Und zwar gehts um folgende Themen:
Kinematik, Dynmaik, Arbeit und Energie, Leistung, Impulse, Rotationsbewegungen,Schwingungen, Wellen und Schall.

Wäre schön, wenn da jemand was für mich hätte


----------



## BuckRogers (13. Mai 2016)

http://lmgtfy.com/?q=java+physics+library

Eventuell ist dies interessant:

http://jscience.org/


----------



## dayaftereh (13. Mai 2016)

Ich habe mal mit Bullet in C++ gearbeitet. Weiß jetzt nicht wie weit die Physik Engine deine Anforderungen abdeckt aber Bullet wird in vielen Situationensumgebungen genutzt ( zB http://gazebosim.org ). Es gibt ein Java Port von Bullet, suche mal nach JBullet.


----------



## Kababär (13. Mai 2016)

Das habe ich auch gesehen, allerdings ist es eine Visualisierung von physikalischen Ereignissen.
Ich suche allerdings nur nach mathematischen Funktionen physikalischer Natur zum Berechnen einfacher Sachen.
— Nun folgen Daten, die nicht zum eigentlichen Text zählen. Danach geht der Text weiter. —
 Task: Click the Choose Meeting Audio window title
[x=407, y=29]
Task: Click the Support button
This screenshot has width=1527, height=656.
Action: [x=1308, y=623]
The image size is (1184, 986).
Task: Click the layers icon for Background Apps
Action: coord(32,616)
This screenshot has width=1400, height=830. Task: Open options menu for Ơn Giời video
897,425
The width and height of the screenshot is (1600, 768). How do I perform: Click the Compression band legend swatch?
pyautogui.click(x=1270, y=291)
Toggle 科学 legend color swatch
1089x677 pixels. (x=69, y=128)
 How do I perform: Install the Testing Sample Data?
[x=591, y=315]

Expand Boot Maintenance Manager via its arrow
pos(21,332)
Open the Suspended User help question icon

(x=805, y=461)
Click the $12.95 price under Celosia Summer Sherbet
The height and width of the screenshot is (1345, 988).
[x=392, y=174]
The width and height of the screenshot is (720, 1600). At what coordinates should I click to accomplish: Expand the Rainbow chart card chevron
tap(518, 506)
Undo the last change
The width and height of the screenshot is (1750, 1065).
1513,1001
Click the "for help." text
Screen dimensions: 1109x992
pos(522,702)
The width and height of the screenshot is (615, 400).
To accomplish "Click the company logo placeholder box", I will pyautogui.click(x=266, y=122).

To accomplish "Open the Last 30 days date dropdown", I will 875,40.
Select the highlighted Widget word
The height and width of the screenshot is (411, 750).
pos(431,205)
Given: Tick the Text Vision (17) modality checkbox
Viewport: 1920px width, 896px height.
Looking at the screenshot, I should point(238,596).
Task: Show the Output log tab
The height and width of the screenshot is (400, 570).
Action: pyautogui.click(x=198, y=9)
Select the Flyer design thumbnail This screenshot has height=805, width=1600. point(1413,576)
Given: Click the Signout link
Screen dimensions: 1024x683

@BuckRogers Ich weiß wie man Google nutzt  Nur scheinen die meisten Vektoren von Google bereits beim Stichwort "Library" auf "Engine" zu zeigen, was die Suche erheblich erschwert.


----------



## BuckRogers (17. Mai 2016)

Die Suche gestaltet sich aus den von dir angeführten Gründen tatsächlich als schwierig.


----------